**Dataset records:**

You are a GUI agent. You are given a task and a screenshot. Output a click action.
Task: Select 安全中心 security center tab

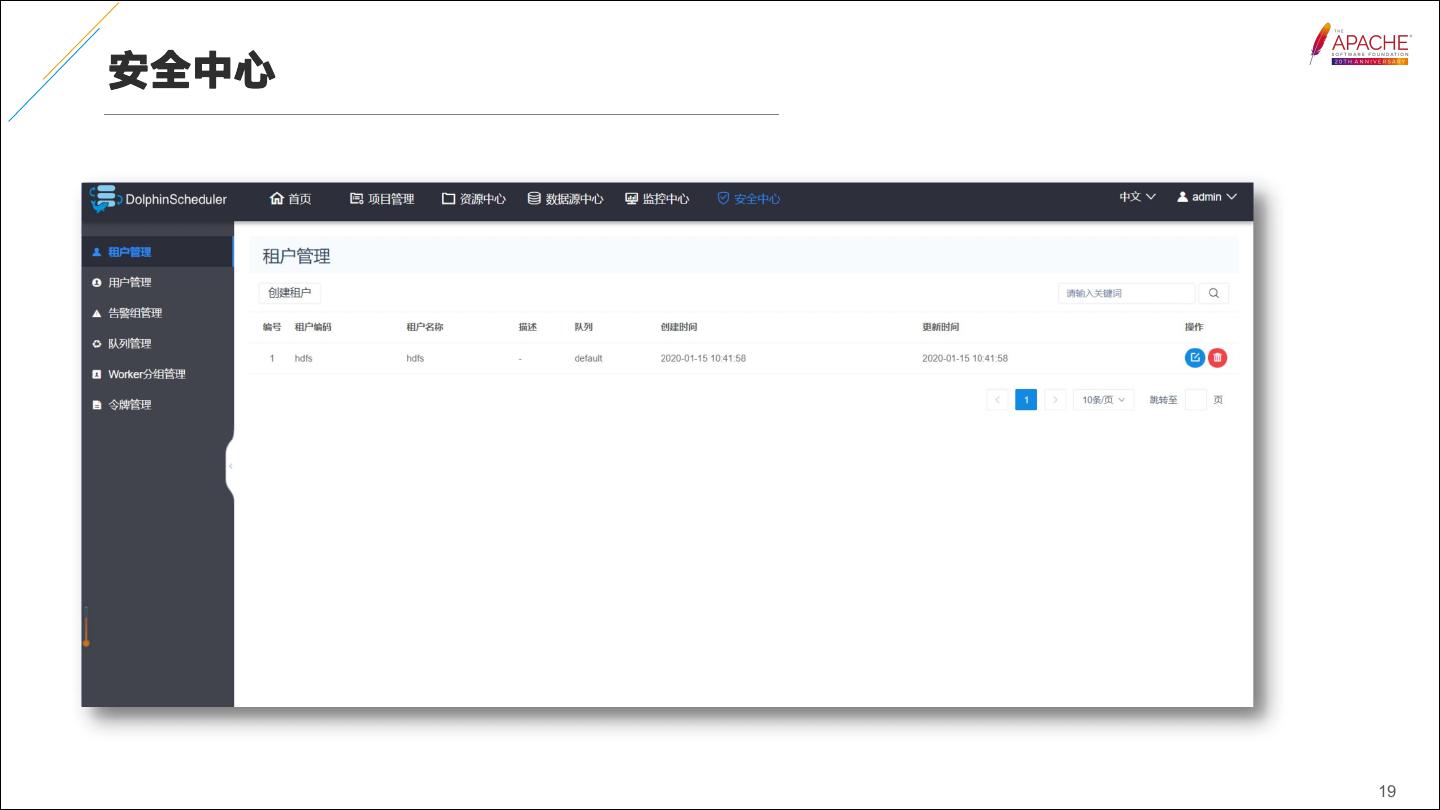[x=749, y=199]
==
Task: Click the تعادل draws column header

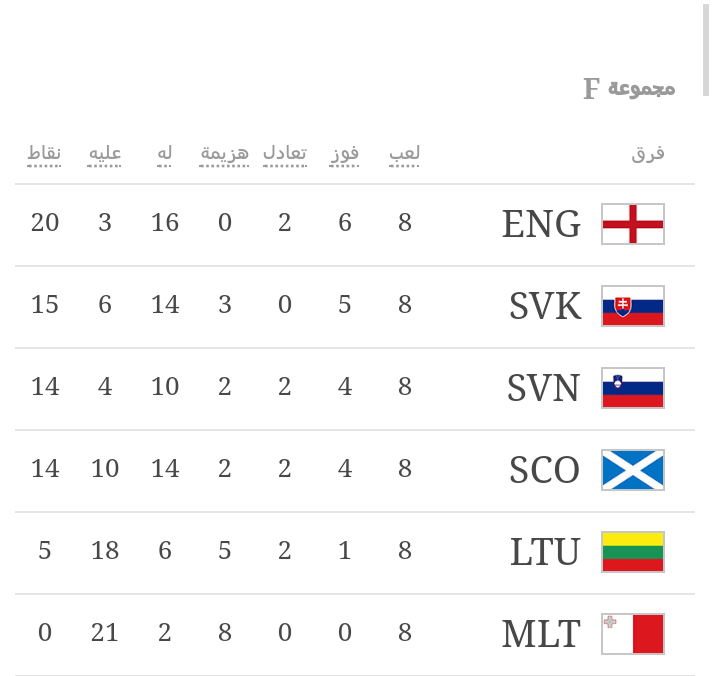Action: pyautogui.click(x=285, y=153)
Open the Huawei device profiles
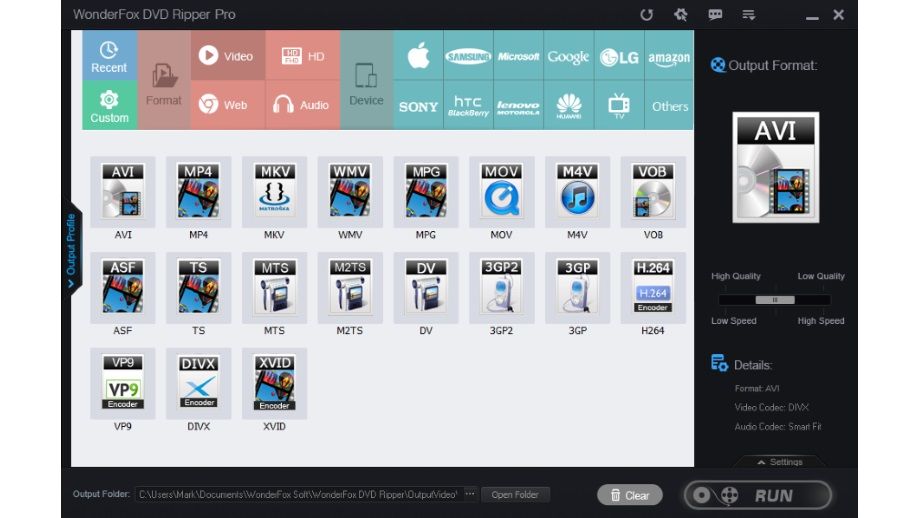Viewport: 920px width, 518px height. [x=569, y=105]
==
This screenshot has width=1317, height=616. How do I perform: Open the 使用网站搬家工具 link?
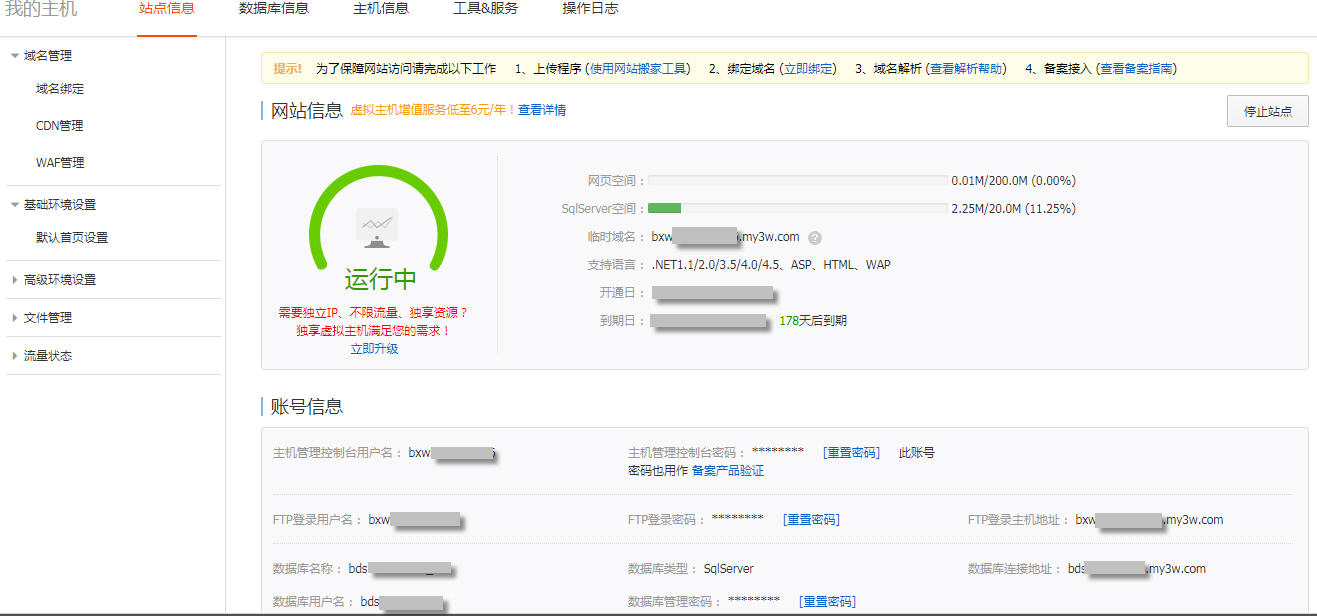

**What the task requires:** Tally the lines in the records above that contain the word "screenshot", and state only the number.

**Exercise result:** 2